Isaac Marra
isaac.marra@jornaldebrasilia.com.br
Menos burocracia, mais tempo para analisar projetos, ousadia e criatividade para implementar novas alternativas de arrecadação. Maior disposição para estimular o setor produtivo, além de honrar os compromissos assumidos com servidores públicos. São essas as principais expectativas da bancada de oposição na Câmara Legislativa do DF em relação às ações do governo Rodrigo Rollemberg para este ano. Os parlamentares também esperam que a formulação dos projetos do Executivo atenda um mínimo necessário de clareza e redação correta.
A regularização fundiária é apontada pelos deputados Bispo Renato Andrade (PR), Wellington Luiz (PMDB) e Wasny de Roure (PT, foto) como uma das iniciativas do Executivo que podem contribuir para aumentar a receita sem usar o expediente do aumento de impostos, que será combatido a todo custo pelos parlamentares.
Para Andrade, o excesso de teoria e a falta de ações práticas podem fazer com que o governo perca a oportunidade de promover a regularização fundiária do Distrito Federal. Não apenas dos condomínios, mas também de importante parcela de imóveis em cidades consolidadas como Riacho Fundo II, São Sebastião e Paranoá. “Até hoje, Brasília continua o caos na questão fundiária. É muita teoria e pouca prática”, avalia.
Regularização
Segundo ele, o governo perde tempo ao não encaminhar projetos como o Plano de Preservação do Conjunto Urbanístico de Brasília (PPCUB) e Lei de Uso e Ocupação do Solo, que disciplinariam a ocupação de áreas importantes das regiões administrativas com reflexos substanciais na arrecadação tributária.

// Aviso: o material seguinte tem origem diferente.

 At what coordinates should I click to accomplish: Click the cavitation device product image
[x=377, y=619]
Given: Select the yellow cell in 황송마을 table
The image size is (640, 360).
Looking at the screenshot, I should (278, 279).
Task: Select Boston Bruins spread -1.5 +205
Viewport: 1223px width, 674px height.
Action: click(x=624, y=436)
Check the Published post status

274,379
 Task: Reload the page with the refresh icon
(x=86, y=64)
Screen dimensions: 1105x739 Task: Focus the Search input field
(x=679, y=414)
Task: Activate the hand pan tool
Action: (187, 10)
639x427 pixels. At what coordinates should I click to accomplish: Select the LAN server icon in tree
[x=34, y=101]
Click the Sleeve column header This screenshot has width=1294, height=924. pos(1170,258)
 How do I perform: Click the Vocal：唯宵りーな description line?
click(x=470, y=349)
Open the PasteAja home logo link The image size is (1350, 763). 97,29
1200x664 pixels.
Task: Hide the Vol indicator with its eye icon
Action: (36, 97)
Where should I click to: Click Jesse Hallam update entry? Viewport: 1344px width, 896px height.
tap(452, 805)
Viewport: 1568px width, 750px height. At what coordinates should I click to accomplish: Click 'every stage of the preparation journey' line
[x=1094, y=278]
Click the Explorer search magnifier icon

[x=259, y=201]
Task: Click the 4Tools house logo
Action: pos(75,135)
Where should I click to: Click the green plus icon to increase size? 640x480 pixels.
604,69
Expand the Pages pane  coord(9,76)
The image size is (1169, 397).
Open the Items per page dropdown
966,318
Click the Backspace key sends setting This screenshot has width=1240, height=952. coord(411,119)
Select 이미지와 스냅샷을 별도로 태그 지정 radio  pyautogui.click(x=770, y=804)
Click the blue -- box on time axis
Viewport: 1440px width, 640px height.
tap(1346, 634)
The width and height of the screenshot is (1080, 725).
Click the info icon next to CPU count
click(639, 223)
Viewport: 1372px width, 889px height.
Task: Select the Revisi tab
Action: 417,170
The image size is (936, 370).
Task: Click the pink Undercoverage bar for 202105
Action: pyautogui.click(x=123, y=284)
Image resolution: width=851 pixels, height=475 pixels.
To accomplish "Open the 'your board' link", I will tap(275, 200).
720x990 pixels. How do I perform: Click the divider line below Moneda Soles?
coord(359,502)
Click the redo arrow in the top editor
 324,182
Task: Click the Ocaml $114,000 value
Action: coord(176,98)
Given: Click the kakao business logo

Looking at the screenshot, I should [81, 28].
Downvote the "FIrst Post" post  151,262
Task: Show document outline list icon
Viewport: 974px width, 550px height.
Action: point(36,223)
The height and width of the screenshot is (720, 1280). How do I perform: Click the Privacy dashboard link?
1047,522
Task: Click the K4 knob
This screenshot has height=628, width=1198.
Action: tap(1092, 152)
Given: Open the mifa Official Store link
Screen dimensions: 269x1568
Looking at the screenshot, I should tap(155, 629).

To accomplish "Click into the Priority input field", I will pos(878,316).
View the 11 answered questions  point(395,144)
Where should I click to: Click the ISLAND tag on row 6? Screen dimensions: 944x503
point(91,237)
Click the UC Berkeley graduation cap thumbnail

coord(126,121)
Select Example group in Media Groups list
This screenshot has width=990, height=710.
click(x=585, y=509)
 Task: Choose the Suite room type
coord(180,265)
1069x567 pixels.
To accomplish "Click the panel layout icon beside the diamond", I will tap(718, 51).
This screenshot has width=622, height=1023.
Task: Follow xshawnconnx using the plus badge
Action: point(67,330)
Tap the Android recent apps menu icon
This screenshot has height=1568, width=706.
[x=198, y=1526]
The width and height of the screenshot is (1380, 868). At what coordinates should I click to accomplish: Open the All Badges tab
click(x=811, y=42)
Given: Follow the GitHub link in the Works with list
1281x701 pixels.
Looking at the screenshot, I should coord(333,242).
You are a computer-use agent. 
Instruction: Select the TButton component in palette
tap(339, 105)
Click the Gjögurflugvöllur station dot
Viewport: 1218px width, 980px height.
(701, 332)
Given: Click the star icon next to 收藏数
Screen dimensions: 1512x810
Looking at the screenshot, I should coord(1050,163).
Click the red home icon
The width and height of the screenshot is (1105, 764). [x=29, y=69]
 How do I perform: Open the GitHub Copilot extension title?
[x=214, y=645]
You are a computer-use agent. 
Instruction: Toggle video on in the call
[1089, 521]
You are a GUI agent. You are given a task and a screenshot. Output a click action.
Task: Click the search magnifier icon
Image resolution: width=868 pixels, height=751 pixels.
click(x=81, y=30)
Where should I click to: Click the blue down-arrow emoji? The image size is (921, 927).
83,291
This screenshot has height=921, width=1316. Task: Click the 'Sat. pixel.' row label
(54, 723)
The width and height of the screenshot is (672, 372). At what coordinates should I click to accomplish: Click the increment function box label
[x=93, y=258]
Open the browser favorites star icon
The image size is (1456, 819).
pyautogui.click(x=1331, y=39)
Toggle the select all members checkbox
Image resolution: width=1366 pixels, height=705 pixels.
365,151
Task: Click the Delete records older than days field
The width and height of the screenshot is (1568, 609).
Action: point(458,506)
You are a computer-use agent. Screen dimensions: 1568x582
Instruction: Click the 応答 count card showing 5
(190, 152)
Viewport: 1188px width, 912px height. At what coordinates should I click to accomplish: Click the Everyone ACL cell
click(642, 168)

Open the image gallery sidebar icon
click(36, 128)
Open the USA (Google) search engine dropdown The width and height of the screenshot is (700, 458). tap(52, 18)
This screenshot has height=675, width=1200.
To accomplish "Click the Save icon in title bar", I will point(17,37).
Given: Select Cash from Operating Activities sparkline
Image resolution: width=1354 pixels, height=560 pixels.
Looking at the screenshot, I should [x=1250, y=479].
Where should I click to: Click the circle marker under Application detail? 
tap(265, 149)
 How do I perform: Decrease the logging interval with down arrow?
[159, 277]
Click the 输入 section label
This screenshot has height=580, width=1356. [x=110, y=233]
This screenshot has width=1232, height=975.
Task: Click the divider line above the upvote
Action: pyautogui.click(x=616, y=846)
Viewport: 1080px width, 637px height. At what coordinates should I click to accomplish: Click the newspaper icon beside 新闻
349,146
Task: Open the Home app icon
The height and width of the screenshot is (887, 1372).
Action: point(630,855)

Na mesma linha defendida por Andrade, o peemedebista Wellington Luiz acredita que a regularização de imóveis produzirá extraordinário aumento de arrecadação. “O governo não pode, de forma alguma, abrir mão disso, mas a burocracia e a timidez, talvez os maiores pecados do governo em relação à regularização, o impedem de fazer aquilo que toda a sociedade espera”, analisa
Ações diferentes
Opinião semelhante tem o petista Wasny de Roure. Ele cita, por exemplo, a falta de uniformidade em relação à cobrança do uso das áreas de subsolo, presente em determinadas regiões administrativas e ausente em outras. Uma vez disciplinado, geraria receita extra aos cofres públicos. Além disso, o petista espera que o governo tenha mais atenção na utilização dos recursos disponibilizados pelo Governo Federal. “Gastar aquilo que temos disponibilidade é fácil, mas gastar o que tem disponibilidade no plano federal é difícil porque exige projetos, equipe técnica para a licitação e agilidade”, pondera.
Atenção aos servidores
Os deputados Wasny, Wellington Luiz e Bispo Renato também esperam que o governo cumpra integralmente, conforme acordado com a Câmara Legislativa, os compromissos assumidos com os servidores públicos, que esperam, para outubro desse ano, o pagamento da última parcela do reajuste concedido no governo Agnelo Queiroz (PT).
O Buriti condicionou a quitação do débito, o que deveria ter ocorrido em setembro do ano passado, à aprovação pela Câmara de um pacote de medidas que tratavam, basicamente, da venda de terrenos, do aumento de alíquotas de ICMS e ISS de produtos considerados supérfluos, de taxas de cartórios e de impostos como o de Transmissão de Bens Imóveis, entre outros.
Outra expectativa comum ao trio oposicionista é a apresentação da lista de imóveis dados como garantia ao empréstimo de R$ 1,2 bilhão feito pelo GDF ao Fundo Previdenciário. “Até hoje, ele ainda não disponibilizou os imóveis, mas o dinheiro está no caixa do governo”, reclama Andrade.
Entre os desafios para 2016, Wellington Luiz inclui a cobrança por investimentos em áreas essenciais. “Além de impedir aumento de impostos deveremos, ao mesmo tempo, cobrar do Executivo investimentos em Educação e Saúde, abandonadas ao longo de 2015”.